En 1924, il organise sa première exposition de groupe, qui se tiendra désormais chaque fin d’année sur un thème précis. Elle fête son 25e anniversaire deux ans plus tard par une grande fête masquée, documentée ici par une photographie géante montrant la galeriste, reconnaissable au monocle qu’elle porte, au milieu de ses artistes et des nombreux invités, mais le krach de Wall Street en 1929 la contraint à mettre en vente sa collection personnelle. À la fin des années 1930, elle décide d’exposer des artistes qu’elle n’a pas encore promus, comme Otto Freundlich (ici sa Composition de 1939, année où le peintre est interné et tué quatre ans plus tard dans un camp d’extermination), et s’oriente vers l’abstraction.
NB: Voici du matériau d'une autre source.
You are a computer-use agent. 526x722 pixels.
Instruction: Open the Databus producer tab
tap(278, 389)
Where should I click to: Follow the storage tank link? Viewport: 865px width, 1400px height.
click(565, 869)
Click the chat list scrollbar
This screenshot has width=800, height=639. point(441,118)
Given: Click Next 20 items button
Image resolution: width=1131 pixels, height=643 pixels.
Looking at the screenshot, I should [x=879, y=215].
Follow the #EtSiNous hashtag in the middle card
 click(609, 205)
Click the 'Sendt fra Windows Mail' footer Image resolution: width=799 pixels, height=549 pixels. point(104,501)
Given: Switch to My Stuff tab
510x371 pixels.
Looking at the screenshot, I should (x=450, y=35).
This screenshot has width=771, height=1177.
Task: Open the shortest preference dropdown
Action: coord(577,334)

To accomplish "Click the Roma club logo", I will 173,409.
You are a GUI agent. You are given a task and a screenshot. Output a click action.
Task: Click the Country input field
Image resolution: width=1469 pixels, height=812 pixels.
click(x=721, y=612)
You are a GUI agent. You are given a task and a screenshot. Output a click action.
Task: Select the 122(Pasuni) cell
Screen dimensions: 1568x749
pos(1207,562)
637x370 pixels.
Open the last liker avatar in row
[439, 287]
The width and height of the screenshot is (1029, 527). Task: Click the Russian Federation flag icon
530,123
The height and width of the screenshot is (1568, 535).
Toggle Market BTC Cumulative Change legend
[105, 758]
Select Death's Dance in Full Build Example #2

Sa carrière de 40 ans a été dramatiquement interrompue par l’histoire : pour contourner les lois contre les Juifs, qui leur interdisaient de diriger des entreprises, il a confié à un ami la direction de la galerie, avant qu’elle ne ferme définitivement ses portes en 1940. Weill, après une fracture du fémur en 1941, vit dans la clandestinité et la plus grande pauvreté, probablement dans l’atelier de son amie Émilie Charmy. Ce n’est qu’en 1946 qu’une grande vente aux enchères de charité est organisée, avec plus de quatre-vingts œuvres offertes par des amis, des artistes et même des galeristes concurrents, pour la sortir de la misère. En 1948, elle est faite chevalier de la Légion d’honneur. Elle s’éteint le 17 avril 1951, à son domicile, à l’âge de quatre-vingt-cinq ans. En quarante ans, Berthe Weill a soutenu plus de trois cents artistes et organisé des centaines d’expositions pour contribuer à leur cause. Malgré cela, son histoire est aujourd’hui presque totalement tombée dans l’oubli. Marchande d’art d’avant-garde , elle a consacré quarante ans de sa vie à soutenir les artistes de son temps avec un enthousiasme et une persévérance sans pareils, en gardant toujours à l’esprit sa raison d’être : “Place aux jeunes”, disait-elle.
Lui consacrer une exposition comme celle du musée de l’Orangerie, c’est donc rendre un juste hommage à une pionnière qui s’est battue en première ligne en faveur de l’art et des artistes, dans une époque exclusivement masculine, avec l’espoir que sa redécouverte ne soit pas encore éclipsée.